→ Exercise details
Produce a verbatim transcript of the entries below, excluding pictures.

→ Material supplied
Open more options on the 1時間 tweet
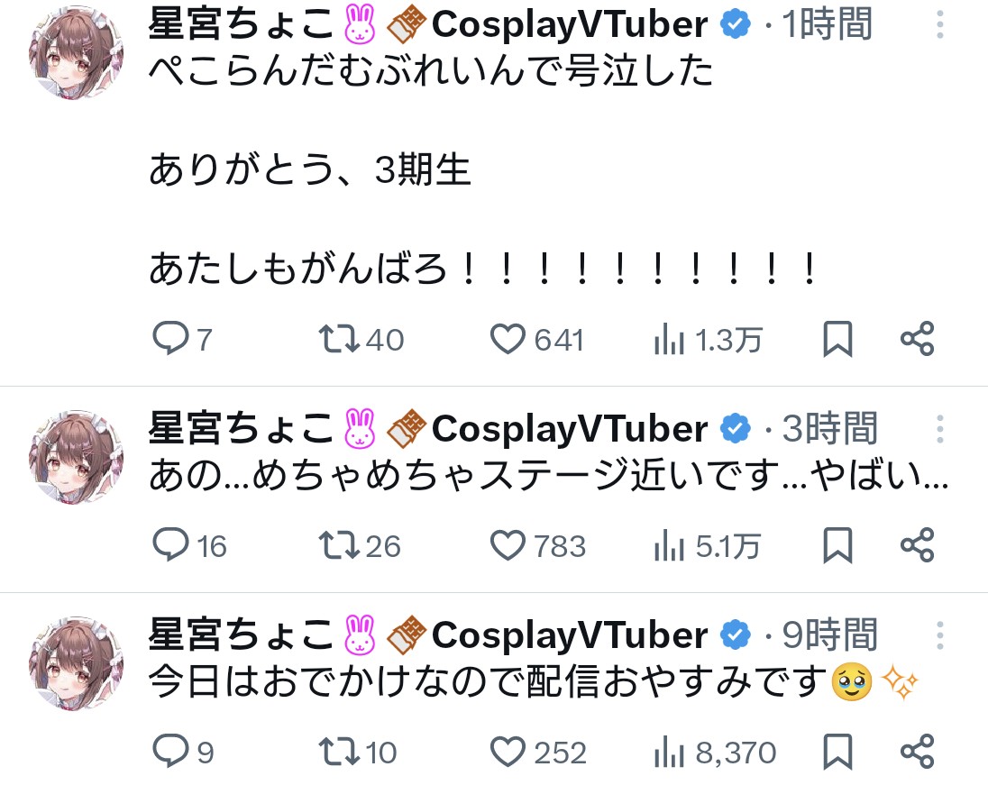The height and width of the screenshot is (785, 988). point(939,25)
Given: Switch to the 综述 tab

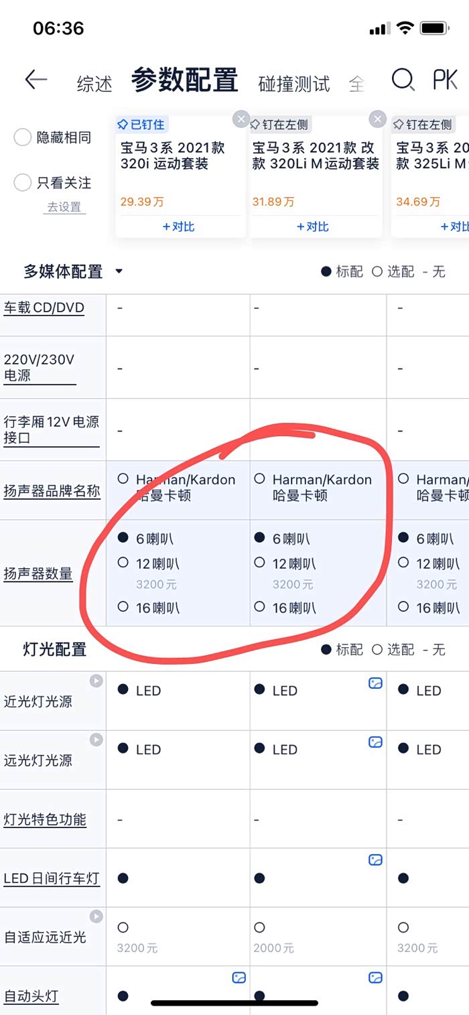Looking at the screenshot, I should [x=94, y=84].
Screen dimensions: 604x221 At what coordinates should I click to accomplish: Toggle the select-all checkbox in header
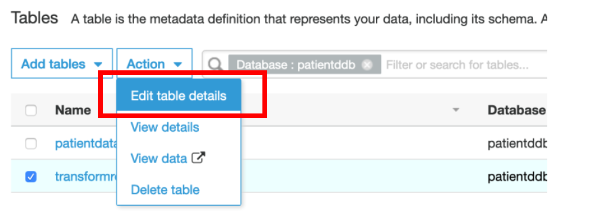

→ Result
Open more options on the 1時間 tweet
The height and width of the screenshot is (785, 988). point(939,25)
Given: Switch to the 综述 tab

Looking at the screenshot, I should [x=94, y=84].
Screen dimensions: 604x221 At what coordinates should I click to accomplish: Toggle the select-all checkbox in header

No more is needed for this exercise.